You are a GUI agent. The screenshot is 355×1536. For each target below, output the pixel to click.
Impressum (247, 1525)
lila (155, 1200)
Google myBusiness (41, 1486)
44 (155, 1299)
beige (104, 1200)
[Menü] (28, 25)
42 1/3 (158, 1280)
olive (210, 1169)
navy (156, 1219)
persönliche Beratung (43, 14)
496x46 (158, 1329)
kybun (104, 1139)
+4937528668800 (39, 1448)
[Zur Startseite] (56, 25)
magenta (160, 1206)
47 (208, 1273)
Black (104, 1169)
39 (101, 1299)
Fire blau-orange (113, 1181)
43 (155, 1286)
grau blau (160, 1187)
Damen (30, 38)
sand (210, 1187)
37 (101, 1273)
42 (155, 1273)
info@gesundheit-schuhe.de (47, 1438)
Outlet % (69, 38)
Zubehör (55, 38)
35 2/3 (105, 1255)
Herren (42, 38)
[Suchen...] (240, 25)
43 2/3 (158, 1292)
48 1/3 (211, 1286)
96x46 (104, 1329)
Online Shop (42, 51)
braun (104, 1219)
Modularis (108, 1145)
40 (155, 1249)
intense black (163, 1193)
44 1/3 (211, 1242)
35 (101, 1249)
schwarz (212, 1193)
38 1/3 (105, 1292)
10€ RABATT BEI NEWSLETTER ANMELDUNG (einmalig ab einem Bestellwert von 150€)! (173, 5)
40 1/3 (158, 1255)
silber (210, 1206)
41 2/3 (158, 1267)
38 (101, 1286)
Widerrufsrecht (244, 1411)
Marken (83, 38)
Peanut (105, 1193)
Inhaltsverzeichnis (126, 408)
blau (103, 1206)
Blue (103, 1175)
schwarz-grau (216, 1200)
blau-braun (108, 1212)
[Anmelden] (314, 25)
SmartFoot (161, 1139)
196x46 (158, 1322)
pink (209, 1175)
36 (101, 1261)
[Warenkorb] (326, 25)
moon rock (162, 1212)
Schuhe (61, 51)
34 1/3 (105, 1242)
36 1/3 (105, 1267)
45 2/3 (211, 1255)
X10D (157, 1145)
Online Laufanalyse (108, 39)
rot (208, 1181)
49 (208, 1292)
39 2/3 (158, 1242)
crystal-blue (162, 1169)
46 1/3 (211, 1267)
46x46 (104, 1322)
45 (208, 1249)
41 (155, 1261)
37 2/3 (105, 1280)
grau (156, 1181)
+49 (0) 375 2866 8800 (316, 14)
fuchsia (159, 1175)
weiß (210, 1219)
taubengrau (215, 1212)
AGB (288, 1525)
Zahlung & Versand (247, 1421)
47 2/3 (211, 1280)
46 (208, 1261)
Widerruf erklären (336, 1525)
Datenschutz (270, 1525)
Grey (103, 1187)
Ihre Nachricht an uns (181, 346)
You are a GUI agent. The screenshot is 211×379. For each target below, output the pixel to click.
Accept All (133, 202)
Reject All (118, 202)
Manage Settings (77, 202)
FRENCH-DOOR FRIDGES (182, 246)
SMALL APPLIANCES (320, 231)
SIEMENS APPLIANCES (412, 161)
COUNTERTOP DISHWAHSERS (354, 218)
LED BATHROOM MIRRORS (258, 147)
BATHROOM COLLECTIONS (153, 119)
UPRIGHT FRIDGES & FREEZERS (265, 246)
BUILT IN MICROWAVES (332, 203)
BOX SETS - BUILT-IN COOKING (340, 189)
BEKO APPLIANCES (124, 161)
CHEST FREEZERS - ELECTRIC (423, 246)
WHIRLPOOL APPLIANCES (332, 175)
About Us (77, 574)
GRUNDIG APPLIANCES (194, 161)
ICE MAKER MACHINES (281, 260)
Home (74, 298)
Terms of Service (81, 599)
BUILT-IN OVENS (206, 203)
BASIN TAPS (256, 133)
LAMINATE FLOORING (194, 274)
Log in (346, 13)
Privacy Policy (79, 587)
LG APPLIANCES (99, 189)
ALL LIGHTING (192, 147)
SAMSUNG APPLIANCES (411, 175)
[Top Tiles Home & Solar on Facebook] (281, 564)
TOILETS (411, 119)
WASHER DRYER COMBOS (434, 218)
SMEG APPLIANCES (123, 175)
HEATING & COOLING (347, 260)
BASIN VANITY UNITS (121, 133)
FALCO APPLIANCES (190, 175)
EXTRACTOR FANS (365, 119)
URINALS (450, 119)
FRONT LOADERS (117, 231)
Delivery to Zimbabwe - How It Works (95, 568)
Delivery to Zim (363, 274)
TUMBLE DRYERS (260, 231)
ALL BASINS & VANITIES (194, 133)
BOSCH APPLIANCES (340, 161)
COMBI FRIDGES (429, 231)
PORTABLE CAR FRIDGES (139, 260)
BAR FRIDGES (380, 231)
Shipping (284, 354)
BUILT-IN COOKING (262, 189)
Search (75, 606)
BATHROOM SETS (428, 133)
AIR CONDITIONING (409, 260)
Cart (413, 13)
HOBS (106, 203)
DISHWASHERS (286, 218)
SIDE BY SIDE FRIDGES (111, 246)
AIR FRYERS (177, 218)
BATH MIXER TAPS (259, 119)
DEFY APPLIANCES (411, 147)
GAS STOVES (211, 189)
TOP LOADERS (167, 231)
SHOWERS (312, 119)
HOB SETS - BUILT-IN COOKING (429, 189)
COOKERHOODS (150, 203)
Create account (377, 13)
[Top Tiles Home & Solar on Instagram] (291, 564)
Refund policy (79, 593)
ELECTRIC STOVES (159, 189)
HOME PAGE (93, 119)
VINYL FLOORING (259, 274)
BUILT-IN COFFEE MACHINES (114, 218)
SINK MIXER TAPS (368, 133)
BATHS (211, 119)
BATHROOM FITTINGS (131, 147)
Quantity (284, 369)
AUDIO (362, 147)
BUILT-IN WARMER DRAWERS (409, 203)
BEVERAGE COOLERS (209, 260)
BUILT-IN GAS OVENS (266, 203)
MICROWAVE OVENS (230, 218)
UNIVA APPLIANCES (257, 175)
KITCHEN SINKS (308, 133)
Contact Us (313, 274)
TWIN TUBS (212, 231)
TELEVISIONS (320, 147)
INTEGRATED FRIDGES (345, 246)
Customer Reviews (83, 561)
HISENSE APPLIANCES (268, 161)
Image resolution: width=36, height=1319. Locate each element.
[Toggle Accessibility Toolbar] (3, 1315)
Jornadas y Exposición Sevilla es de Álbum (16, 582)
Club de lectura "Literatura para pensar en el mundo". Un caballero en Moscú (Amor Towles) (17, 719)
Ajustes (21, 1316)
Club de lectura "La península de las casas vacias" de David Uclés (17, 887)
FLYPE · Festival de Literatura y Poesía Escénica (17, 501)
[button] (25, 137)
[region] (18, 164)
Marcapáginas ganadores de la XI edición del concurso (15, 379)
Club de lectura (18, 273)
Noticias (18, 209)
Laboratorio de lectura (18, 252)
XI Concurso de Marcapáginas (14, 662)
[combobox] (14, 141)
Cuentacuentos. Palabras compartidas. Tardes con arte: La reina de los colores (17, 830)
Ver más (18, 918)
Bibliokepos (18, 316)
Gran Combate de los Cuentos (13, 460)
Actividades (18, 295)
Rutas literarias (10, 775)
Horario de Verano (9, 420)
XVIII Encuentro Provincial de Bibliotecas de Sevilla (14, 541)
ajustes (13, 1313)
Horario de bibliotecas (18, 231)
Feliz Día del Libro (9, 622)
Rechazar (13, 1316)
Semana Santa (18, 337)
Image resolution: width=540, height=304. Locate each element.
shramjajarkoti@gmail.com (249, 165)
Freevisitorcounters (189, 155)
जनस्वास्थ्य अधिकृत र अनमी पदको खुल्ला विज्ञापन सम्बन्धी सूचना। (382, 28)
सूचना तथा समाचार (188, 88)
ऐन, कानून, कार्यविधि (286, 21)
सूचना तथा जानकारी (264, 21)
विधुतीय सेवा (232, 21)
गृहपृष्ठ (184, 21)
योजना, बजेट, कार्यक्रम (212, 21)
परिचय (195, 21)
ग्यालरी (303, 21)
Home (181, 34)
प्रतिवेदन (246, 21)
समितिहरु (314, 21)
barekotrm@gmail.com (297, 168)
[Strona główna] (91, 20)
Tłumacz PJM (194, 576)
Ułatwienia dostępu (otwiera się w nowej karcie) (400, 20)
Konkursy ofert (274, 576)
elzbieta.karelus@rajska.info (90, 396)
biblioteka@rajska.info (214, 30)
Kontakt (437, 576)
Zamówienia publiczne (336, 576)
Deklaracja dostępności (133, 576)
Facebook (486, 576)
========================================================================
What needs to be done — Repeat every line of the records from the line containing "प्रतिवेदन (246, 21)" through the end of the records, both included, with the text of each line kept as is. Multiply each coordinate in the answers by 1.85 and round it to a whole number, with halves rounded up.

Task solution —
प्रतिवेदन (455, 39)
समितिहरु (581, 39)
barekotrm@gmail.com (549, 311)
[Strona główna] (168, 37)
Tłumacz PJM (359, 1066)
Ułatwienia dostępu (otwiera się w nowej karcie) (740, 37)
Konkursy ofert (507, 1066)
elzbieta.karelus@rajska.info (167, 733)
biblioteka@rajska.info (396, 56)
Kontakt (808, 1066)
Zamówienia publiczne (622, 1066)
Deklaracja dostępności (246, 1066)
Facebook (899, 1066)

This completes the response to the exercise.